Een onderdeel van Natuurpunt
Bij het oprichten van vlinderwerkgroep Thecla in 2008 kozen we de sleedoornpage als logo. Thecla verwijst naar het eerste deel van de Latijnse naam thecla betulae. De Nederlandse naam verwijst naar de meest gebruikte waardplant, de sleedoorn. De sleedoornpage heeft een opvallend oranje staartje aan de achtervleugel dat kenmerkend is voor alle kleine pages. De bovenzijde van de vleugels is donkerbruin. Bij het vrouwtje zie je op de voorvleugels twee grote opvallende, niervormige oranje vlekken. De onderkant van de vleugels is lichtbruin tot oranje met een oranje band over de achtervleugels. Deze oranje ban is omrand door een witte lijn. |
De sleedoornpage eet meestal honingdauw. Ze gaan enkel op zoek naar nectar op braam en koninginnekruid als er weinig honingdauw is. De vlinders vliegen niet als de temperatuur lager is dan 20°C en worden meestal gezien in de namiddag op warme dagen. Als ontmoetingsplaats worden vaak uit de haag stekende takken of hoge alleenstaande bomen gebruikt. Omdat de vlinders dikwijls boven in de bomen leven, worden ze weinig waargenomen. De meeste waarnemingen van de sleedoornpage zijn wijfjes tijdens de eileg op sleedoornstruiken.

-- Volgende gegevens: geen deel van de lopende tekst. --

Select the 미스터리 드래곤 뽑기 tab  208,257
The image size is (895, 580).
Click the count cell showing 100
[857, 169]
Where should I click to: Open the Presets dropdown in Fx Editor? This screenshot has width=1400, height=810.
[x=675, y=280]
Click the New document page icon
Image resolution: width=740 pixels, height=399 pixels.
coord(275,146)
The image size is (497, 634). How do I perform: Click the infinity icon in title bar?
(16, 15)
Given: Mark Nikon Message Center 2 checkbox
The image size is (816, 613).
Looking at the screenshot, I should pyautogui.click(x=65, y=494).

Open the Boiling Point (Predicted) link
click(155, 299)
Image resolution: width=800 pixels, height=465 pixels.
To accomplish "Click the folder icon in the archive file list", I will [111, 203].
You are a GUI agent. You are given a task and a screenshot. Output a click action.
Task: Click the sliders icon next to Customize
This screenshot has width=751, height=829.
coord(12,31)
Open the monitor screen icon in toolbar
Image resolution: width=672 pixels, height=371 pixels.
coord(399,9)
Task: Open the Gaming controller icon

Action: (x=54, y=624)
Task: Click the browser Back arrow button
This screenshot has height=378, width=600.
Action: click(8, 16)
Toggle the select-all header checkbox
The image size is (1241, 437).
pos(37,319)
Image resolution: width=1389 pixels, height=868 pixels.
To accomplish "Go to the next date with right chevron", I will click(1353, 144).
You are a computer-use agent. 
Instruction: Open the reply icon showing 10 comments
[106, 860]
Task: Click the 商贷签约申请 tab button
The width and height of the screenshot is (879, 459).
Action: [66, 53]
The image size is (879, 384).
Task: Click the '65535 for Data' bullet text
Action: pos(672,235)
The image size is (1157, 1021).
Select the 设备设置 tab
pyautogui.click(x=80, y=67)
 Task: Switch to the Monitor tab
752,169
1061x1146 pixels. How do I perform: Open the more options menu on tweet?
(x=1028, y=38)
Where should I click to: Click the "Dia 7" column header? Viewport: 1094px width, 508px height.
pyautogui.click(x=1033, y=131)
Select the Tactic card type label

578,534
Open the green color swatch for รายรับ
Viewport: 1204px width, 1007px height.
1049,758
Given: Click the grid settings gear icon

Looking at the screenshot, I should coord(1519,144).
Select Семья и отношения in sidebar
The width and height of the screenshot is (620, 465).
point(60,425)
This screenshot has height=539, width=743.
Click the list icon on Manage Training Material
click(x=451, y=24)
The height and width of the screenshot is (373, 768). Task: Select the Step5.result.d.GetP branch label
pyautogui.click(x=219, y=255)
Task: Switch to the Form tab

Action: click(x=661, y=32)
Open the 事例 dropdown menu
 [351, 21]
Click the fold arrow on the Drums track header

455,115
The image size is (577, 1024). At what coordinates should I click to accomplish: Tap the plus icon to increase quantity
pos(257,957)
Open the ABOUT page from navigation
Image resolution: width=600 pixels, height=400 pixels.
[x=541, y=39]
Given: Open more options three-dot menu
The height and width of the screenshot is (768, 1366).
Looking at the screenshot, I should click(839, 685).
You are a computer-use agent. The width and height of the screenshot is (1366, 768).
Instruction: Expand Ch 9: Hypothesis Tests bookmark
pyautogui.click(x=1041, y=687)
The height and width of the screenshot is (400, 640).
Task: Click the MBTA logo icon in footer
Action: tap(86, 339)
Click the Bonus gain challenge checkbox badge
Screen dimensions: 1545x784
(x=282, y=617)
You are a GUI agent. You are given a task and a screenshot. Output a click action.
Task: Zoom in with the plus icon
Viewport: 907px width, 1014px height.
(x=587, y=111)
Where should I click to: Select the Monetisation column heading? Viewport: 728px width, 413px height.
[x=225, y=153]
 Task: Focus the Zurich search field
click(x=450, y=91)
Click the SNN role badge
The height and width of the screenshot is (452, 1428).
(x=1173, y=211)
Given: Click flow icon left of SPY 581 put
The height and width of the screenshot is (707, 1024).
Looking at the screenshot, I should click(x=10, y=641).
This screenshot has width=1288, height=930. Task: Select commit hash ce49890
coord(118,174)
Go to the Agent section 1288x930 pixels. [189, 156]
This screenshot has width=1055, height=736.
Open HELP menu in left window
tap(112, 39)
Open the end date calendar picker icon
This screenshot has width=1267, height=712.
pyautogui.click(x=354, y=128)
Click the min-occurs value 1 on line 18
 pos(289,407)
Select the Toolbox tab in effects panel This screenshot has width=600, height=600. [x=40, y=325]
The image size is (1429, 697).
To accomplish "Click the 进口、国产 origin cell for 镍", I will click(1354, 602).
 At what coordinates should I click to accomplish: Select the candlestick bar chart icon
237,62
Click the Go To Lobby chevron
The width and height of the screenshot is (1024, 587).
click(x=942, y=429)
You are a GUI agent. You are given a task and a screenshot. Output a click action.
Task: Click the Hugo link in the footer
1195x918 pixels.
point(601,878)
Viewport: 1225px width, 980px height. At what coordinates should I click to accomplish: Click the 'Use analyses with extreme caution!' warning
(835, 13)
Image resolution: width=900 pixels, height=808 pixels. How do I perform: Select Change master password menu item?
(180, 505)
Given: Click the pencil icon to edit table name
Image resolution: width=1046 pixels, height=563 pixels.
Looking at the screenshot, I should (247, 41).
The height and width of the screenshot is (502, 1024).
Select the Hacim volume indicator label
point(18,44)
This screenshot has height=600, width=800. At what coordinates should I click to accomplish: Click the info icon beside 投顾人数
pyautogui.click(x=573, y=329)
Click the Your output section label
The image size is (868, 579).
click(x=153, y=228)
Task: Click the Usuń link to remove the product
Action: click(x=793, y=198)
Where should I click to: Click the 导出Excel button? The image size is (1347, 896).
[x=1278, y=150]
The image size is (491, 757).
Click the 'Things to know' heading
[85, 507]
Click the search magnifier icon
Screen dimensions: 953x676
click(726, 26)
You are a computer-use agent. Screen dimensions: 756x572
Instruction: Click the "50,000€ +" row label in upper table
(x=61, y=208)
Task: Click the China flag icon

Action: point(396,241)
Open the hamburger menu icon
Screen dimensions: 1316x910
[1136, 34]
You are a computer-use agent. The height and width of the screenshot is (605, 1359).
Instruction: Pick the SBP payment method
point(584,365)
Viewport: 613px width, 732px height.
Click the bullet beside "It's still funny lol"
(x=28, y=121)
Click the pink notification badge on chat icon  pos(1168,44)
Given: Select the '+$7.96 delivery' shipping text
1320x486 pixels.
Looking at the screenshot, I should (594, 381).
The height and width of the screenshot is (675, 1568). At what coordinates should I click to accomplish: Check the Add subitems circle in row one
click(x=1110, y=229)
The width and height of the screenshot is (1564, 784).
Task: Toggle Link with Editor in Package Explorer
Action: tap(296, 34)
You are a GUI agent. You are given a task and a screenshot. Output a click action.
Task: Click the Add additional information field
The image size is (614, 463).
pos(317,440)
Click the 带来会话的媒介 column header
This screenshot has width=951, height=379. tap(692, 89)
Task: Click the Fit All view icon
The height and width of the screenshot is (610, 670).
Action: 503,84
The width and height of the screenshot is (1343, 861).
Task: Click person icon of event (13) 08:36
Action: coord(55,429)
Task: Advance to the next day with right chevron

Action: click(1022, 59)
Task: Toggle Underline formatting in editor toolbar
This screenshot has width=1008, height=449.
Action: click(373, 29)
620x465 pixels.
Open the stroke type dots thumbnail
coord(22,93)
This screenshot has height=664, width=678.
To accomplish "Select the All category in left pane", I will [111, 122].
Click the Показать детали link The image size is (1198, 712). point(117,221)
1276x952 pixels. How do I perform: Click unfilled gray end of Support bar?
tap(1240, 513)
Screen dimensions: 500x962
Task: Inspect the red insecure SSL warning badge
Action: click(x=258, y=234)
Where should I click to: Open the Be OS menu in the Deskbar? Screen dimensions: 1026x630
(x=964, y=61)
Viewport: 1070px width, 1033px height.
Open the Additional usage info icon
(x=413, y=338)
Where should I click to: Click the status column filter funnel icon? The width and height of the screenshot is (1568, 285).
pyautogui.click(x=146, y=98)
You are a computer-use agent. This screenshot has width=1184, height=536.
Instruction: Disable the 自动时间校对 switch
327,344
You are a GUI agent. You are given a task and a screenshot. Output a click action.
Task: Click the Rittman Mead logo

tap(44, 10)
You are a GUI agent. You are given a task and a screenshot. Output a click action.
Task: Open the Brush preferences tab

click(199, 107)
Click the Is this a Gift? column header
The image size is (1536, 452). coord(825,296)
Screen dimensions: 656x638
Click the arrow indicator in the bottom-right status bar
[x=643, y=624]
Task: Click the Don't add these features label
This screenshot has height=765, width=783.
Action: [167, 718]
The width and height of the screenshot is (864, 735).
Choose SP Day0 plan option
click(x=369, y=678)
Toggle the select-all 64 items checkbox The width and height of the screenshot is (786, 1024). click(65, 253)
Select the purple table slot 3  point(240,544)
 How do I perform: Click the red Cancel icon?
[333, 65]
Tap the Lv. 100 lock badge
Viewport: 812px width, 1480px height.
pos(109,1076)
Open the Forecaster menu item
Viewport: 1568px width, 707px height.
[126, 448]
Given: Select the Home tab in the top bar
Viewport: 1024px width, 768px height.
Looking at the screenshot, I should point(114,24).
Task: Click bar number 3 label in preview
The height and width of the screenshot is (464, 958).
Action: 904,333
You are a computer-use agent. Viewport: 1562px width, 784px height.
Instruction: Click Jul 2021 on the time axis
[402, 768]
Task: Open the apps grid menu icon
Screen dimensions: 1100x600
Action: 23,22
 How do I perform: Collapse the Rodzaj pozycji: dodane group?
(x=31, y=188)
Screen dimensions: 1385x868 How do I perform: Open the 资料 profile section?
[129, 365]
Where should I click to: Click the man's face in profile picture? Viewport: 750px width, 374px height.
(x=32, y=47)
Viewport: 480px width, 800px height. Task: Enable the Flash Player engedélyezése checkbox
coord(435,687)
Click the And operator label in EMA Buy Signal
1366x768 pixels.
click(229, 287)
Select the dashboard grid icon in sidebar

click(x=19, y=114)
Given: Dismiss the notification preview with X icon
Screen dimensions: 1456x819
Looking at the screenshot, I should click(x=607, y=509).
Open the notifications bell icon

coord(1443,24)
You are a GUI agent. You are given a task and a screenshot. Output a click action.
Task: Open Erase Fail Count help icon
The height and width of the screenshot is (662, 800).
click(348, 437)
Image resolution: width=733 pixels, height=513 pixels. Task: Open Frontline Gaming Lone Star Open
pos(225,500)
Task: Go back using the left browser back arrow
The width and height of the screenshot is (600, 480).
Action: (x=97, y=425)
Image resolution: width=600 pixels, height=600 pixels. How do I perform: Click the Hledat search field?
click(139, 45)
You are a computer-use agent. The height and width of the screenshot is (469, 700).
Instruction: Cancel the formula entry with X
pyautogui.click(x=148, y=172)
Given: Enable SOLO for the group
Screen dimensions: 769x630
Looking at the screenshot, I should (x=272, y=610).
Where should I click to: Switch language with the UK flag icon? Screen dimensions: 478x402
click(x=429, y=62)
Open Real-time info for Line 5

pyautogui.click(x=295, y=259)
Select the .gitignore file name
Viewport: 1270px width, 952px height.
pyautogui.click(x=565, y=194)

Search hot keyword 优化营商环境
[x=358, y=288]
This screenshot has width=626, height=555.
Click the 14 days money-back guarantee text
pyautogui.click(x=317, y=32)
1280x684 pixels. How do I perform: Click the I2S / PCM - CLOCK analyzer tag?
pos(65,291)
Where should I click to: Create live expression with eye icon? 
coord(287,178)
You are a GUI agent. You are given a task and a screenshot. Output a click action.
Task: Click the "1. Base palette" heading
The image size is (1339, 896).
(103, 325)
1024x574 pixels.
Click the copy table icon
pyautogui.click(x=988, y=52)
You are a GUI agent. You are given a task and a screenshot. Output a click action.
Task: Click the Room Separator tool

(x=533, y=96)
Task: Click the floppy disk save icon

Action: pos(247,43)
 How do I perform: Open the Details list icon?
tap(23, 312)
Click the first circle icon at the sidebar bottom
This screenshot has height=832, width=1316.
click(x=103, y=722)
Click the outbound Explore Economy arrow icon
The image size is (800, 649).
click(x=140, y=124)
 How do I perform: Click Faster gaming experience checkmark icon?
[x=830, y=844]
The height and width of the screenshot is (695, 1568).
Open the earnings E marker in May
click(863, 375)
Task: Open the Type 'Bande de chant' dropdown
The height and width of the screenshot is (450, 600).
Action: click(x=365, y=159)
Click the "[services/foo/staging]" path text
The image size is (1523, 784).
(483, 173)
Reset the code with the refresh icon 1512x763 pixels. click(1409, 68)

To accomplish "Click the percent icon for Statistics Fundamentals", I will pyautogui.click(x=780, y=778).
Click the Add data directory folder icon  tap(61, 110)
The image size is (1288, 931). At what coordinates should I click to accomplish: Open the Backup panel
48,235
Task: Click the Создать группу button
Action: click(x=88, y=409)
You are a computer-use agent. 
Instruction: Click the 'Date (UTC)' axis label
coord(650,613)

Waardplant voor de sleedoornpage is de sleedoorn (prunus spinosa). Per dag legt een wijfje een vijftal eitjes, meestal op jongere planten die in naar het zuiden gerichte bosranden of hagen groeien. De eitjes worden meestal in de oksel van sleedoorntakken afgezet. Soms per twee of drie, maar meestal één eitje per keer. De vorm van het eitje doet denken aan een golfballetje of zeeëgel. De soort overwintert als ei, het is ook in dit stadium dat de soort het makkelijkst te inventariseren is. De rupsen komen in de lente uit op het moment van de bladvorming van de sleedoorn. De pas uitgekomen kleine rupsen voeden zich met het binnenste deel van een bladknop, voornamelijk ’s nachts. Overdag verbergen ze zich aan de onderkant van een blad. Twee of drie dagen voor de verpopping (meestal in juli) verlaten de rupsen de waardplant om te verpoppen op de grond, onder dode bladeren.